The computer architecture may also include one or more input/output controllers 816 for receiving and processing input from a number of input devices, such as a keyboard, a mouse, a microphone, a headset, a touchpad, a touch screen, an electronic stylus, image processing and gesture recognition devices, or any other type of input device. The input/output controller 816 is in communication with an input/output device 825. The input/output controller 816 may provide output to a display, such as a computer monitor, a flat-panel display, a digital projector, a printer, a plotter, or other type of output device. The input/output controller 816 may provide input communication with other devices such as a microphone, a speaker, game controllers and/or audio devices.

For example, the input/output controller 816 can be an encoder and the input/output device 825 can include a full speaker system having a plurality of speakers. The encoder can use a spatialization technology, and the encoder can process audio output audio or output signals received from the application 88. The encoder can utilize a selected spatialization technology to generate a spatially encoded stream that appropriately renders to the input/output device 825.

Each of the processes, methods and algorithms described in the preceding sections may be embodied in, and fully or partially automated by, code modules executed by one or more computers or computer processors. The code modules may be stored on any type of non-transitory computer-readable medium or computer storage device, such as hard drives, solid state memory, optical disc and/or the like. The processes and algorithms may be implemented partially or wholly in application-specific circuitry. The results of the disclosed processes and process steps may be stored, persistently or otherwise, in any type of non-transitory computer storage such as, e.g., volatile or non-volatile storage.

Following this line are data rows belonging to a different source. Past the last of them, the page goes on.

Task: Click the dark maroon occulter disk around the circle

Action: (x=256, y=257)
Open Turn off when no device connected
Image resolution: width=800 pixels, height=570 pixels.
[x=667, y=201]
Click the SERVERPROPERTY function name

The various features and processes described above may be used independently of one another, or may be combined in various ways. All possible combinations and subcombinations are intended to fall within the scope of this disclosure. In addition, certain method or process blocks may be omitted in some implementations. The methods and processes described herein are also not limited to any particular sequence, and the blocks or states relating thereto can be performed in other sequences that are appropriate. For example, described blocks or states may be performed in an order other than that specifically disclosed, or multiple blocks or states may be combined in a single block or state. The example blocks or states may be performed in serial, in parallel or in some other manner. Blocks or states may be added to or removed from the disclosed example embodiments. The example systems and components described herein may be configured differently than described. For example, elements may be added to, removed from or rearranged compared to the disclosed example embodiments.

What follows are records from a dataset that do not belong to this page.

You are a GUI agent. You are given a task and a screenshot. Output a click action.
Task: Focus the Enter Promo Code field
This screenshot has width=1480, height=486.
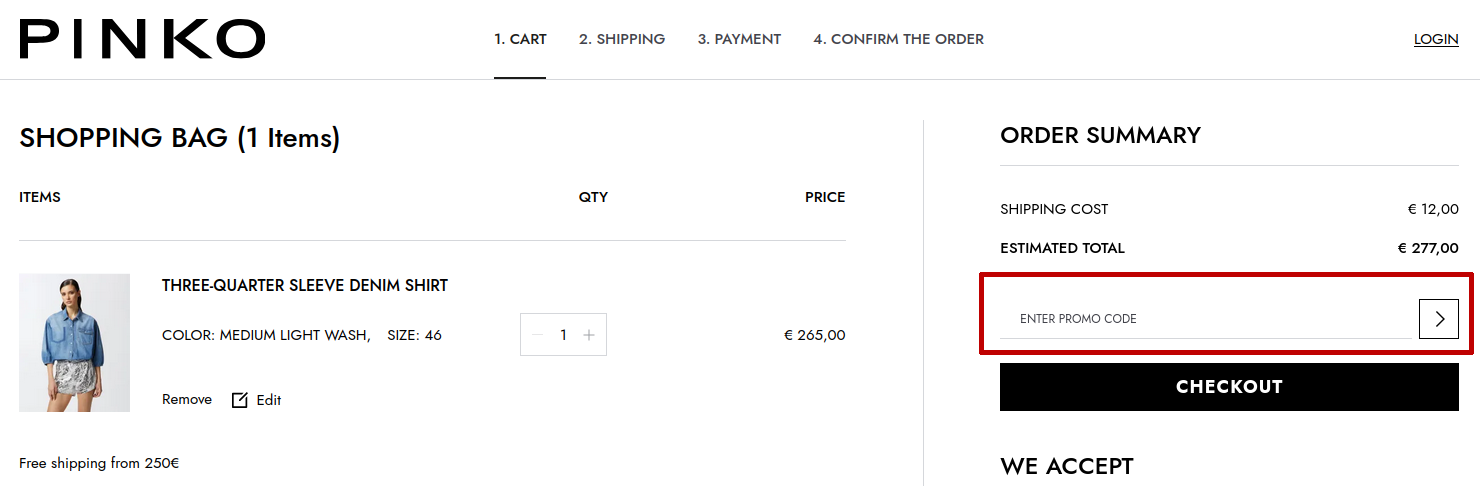pyautogui.click(x=1205, y=319)
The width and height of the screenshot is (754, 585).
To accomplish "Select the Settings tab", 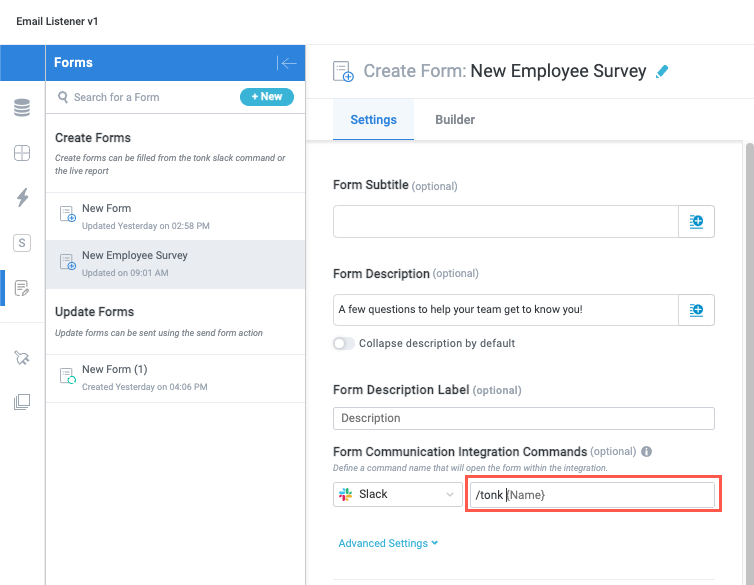I will pos(373,120).
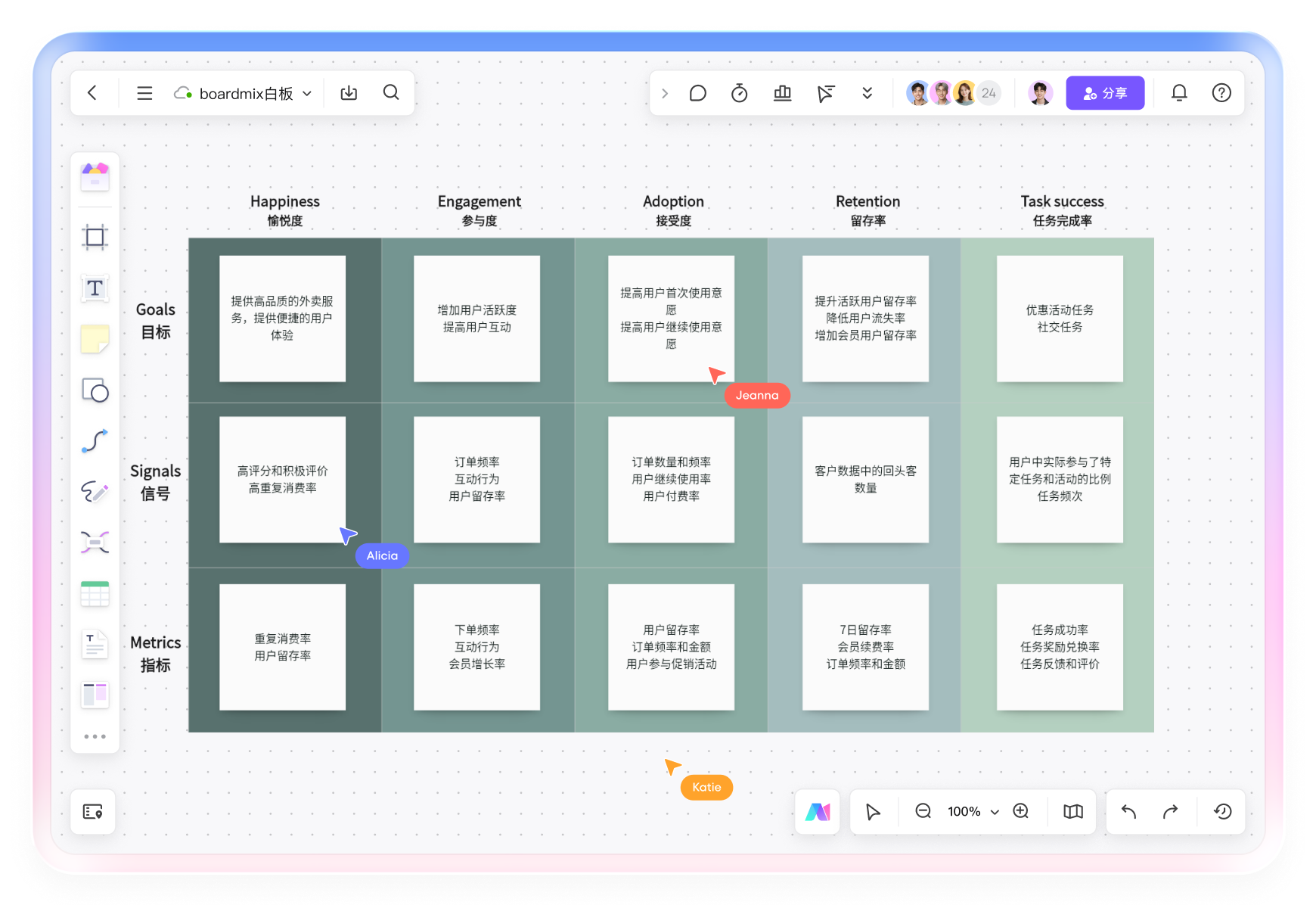Click the 分享 share button
Screen dimensions: 1316x905
pos(1104,93)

It will also be appreciated that various items are illustrated as being stored in memory or on storage while being used, and that these items or portions of thereof may be transferred between memory and other storage devices for purposes of memory management and data integrity. Alternatively, in other embodiments some or all of the software modules and/or systems may execute in memory on another device and communicate with the illustrated computing systems via inter-computer communication. Furthermore, in some embodiments, some or all of the systems and/or modules may be implemented or provided in other ways, such as at least partially in firmware and/or hardware, including, but not limited to, one or more application-specific integrated circuits (ASICs), standard integrated circuits, controllers (e.g., by executing appropriate instructions, and including microcontrollers and/or embedded controllers), field-programmable gate arrays (FPGAs), complex programmable logic devices (CPLDs), etc. Accordingly, the present invention may be practiced with other computer system configurations.

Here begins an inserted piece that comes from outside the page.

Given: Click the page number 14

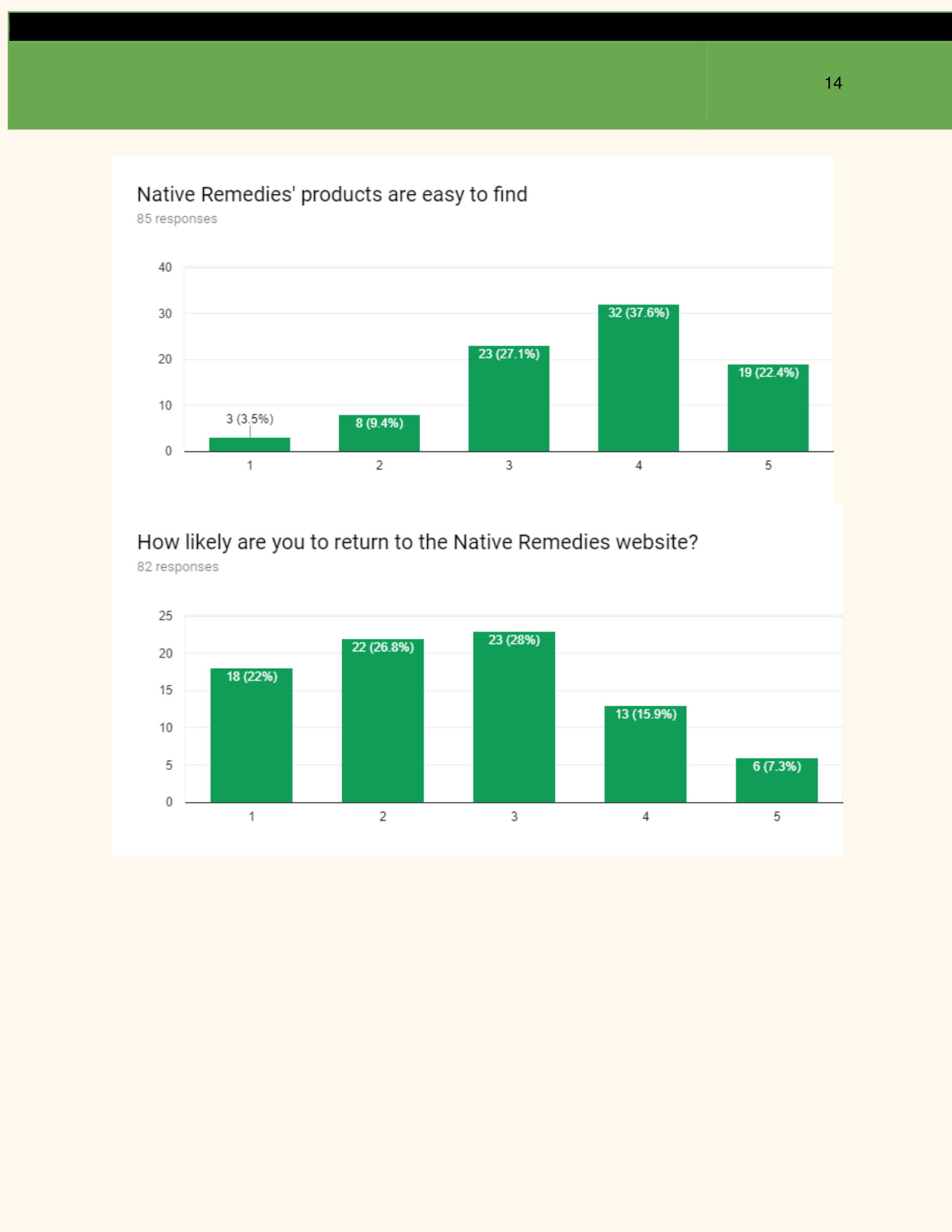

Conditional language used herein, such as, among others, “can,” “could,” “might,” “may,” “e.g.” and the like, unless specifically stated otherwise, or otherwise understood within the context as used, is generally intended to convey that certain embodiments include, while other embodiments do not include, certain features, elements and/or steps. Thus, such conditional language is not generally intended to imply that features, elements and/or steps are in any way required for one or more embodiments or that one or more embodiments necessarily include logic for deciding, with or without author input or prompting, whether these features, elements and/or steps are included or are to be performed in any particular embodiment. The terms “comprising,” “including,” “having” and the like are synonymous and are used inclusively, in an open-ended fashion, and do not exclude additional elements, features, acts, operations and so forth. Also, the term “or” is used in its inclusive sense (and not in its exclusive sense) so that when used, for example, to connect a list of elements, the term “or” means one, some or all of the elements in the list.

While certain example embodiments have been described, these embodiments have been presented by way of example only, and are not intended to limit the scope of the inventions disclosed herein. Thus, nothing in the foregoing description is intended to imply that any particular feature, characteristic, step, module or block is necessary or indispensable. Indeed, the novel methods and systems described herein may be embodied in a variety of other forms; furthermore, various omissions, substitutions and changes in the form of the methods and systems described herein may be made without departing from the spirit of the inventions disclosed herein. The accompanying claims and their equivalents are intended to cover such forms or modifications as would fall within the scope and spirit of certain of the inventions disclosed herein.

The disclosure presented herein may be considered in view of the following clauses.

Example Clause A, a computer-implemented method for storing data in a storage system, the method comprising:

allocating a first storage device configured to store data using a resiliency scheme;

mirroring the data stored on the first storage device to a second storage device configured to provide a mirrored copy of the first storage device, wherein:

write operations to the first and second storage devices are executed based on a physical unit of allocation, and

write operations to the first and second storage devices are tracked based on a subunit of allocation that has a smaller granularity than the physical unit of allocation;

determining that the second storage device is not available to support the resiliency scheme;

updating a data structure that is configured to track which subunits of allocation of the first storage device have been modified that were not modified on the second storage device;

determining that the second storage device is available to support the resiliency scheme and needs to be synchronized with the first storage device; and

    • regenerating data from the first storage device to the second storage device using the resiliency scheme, wherein only the subunits of allocation indicated as stale in the data structure are regenerated.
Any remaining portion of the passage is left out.